JOBS:
**a.** According to the social media marketing text, how many advertising messages are sent to us each day?
**b.** Reproduce the stretch of the social media marketing text from "The 24/7 epidemic" through "the marketing plan.".

Social media might look easy to master because everyone, including your 10-year-old daughter, seems to be on it. Where it might seem simple, effective social media marketing is actually an art form. Producing random content does not equal quality on social media, and your audiences expect high-quality content, tailored to their moods and needs, before they will spend three seconds on your video and brand message. 

The 24/7 epidemic

It’s become normal to constantly be present on social media – if we don’t post several times a week we are no longer relevant to our audiences.

But posting 20 times a week isn’t likely to impress your audience. This might actually become annoying and tiresome, and the demand for more video content means budgets are squeezed and quality is low. The amount of noise on social media is already tremendous, with more than 5,000 advertising messages sent to us each day. So focus on quality rather than quantity.

Too many juniors

A lot of brands have bought into agencies’ safeguarding and community management retainers. To them this is ticking the box of social media on the marketing plan.

Others have hired community managers in-house to take on the job of creating content. However the challenge here is that often these positions are filled by juniors. But while marketing and communications degrees are great for communicating and engaging with audiences, they are less relevant when high quality content is to be developed, when video is part of the content mix. This requires specific skillsets; when you try to develop such content without them, you are bound to fail.

The end

Until we change our habits and organisational structures and get rid of all the misconceptions, social media will remain a junkyard for poor content and creativity.

As an industry we should look inwards and make a conscious decision about whether the level of creativity in our current output should be the benchmark for all future communication online.

Social media is not a curse; it’s a gift. We are given direct access to our customers’ most personal platforms, and our current way of thanking them is at best to provide them with irrelevant content, and at worst to devalue the brands we have promised to elevate. So let’s start treating social media with the respect it deserves.

INFORMATION GIVEN:
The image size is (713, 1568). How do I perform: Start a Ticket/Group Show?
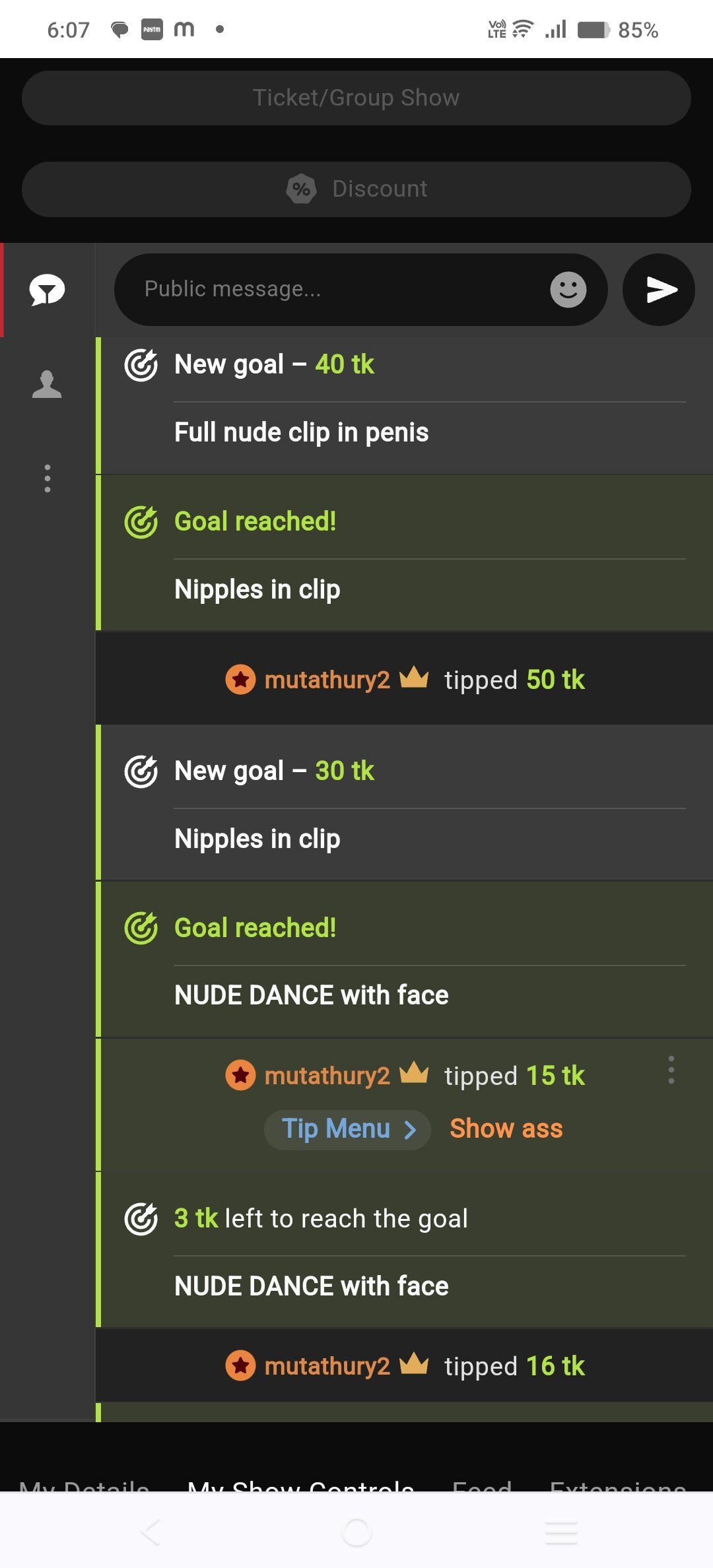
* * *
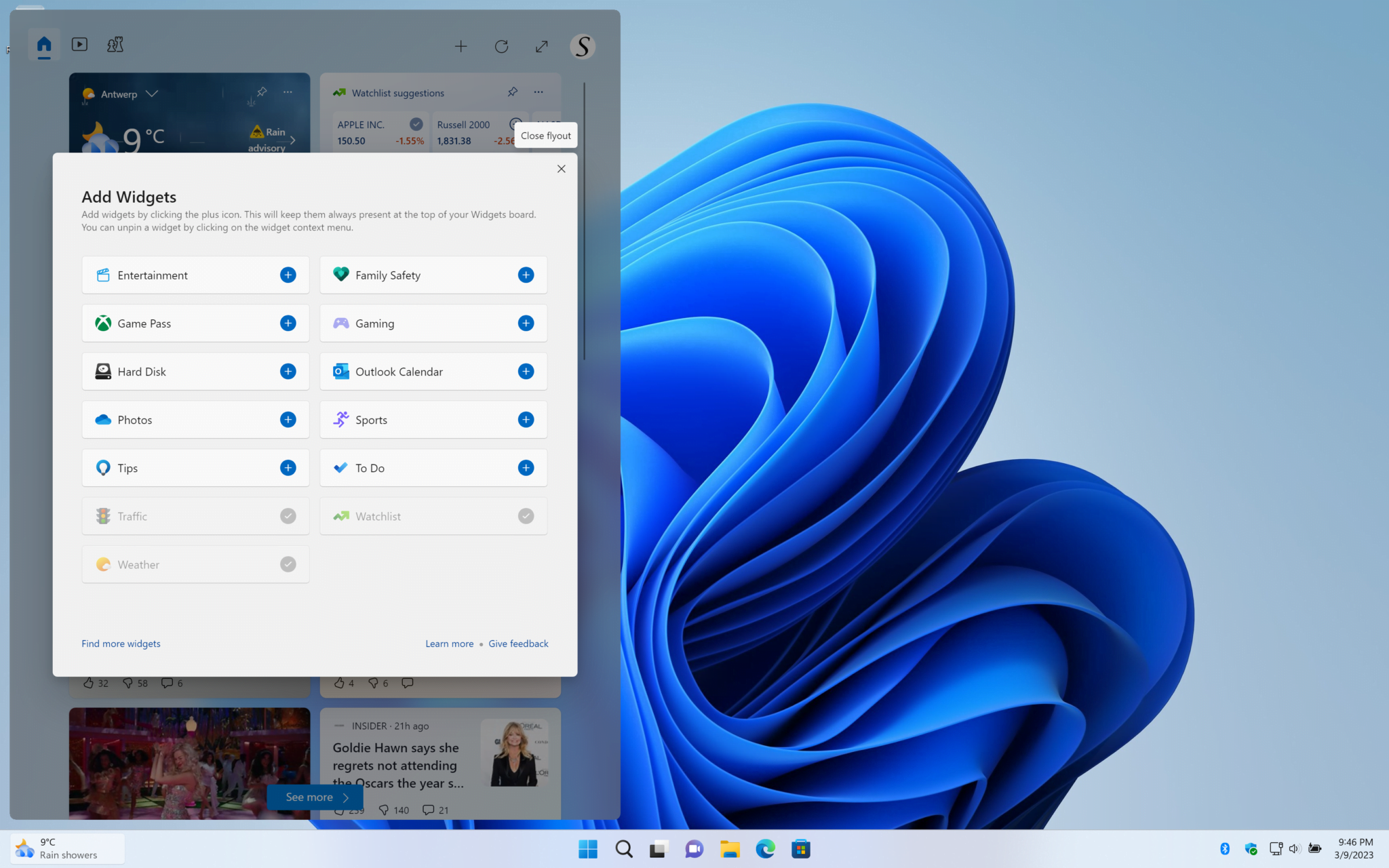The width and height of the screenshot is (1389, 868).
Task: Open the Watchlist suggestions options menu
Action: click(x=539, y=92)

EXPECTED ANSWERS:
**a.** More than 5,000.

**b.**
The 24/7 epidemic

It’s become normal to constantly be present on social media – if we don’t post several times a week we are no longer relevant to our audiences.

But posting 20 times a week isn’t likely to impress your audience. This might actually become annoying and tiresome, and the demand for more video content means budgets are squeezed and quality is low. The amount of noise on social media is already tremendous, with more than 5,000 advertising messages sent to us each day. So focus on quality rather than quantity.

Too many juniors

A lot of brands have bought into agencies’ safeguarding and community management retainers. To them this is ticking the box of social media on the marketing plan.